▸ Your instructions:
Please copy, exactly and with no pictures, only the lines from the one containing "Viewport: 220px width, 253px" through the last line of the records.

▸ Input data:
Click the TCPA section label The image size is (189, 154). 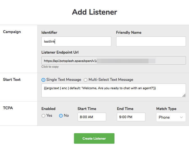[8, 108]
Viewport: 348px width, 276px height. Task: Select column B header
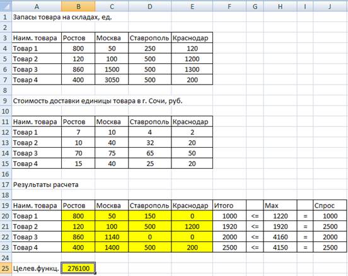pyautogui.click(x=78, y=6)
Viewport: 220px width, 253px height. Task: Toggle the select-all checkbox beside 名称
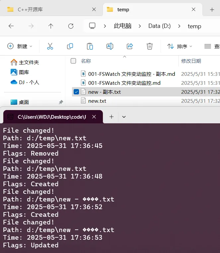pos(73,61)
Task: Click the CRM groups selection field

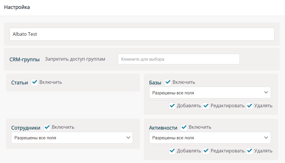Action: point(179,59)
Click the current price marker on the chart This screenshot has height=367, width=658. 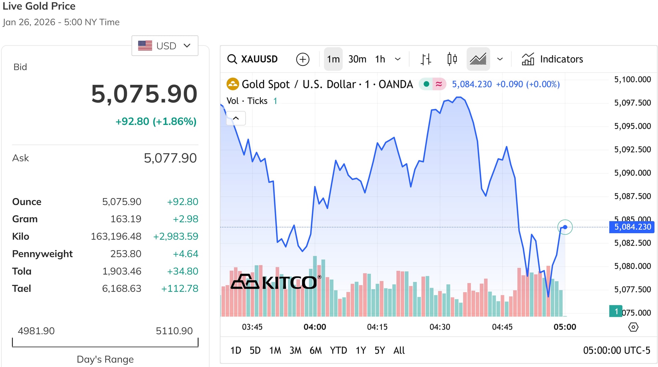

▸ Solution for this problem:
Viewport: 220px width, 253px height. Task: Toggle the select-all checkbox beside 名称
pos(73,61)
Task: Click the CRM groups selection field

Action: point(179,59)
Click the current price marker on the chart This screenshot has height=367, width=658. 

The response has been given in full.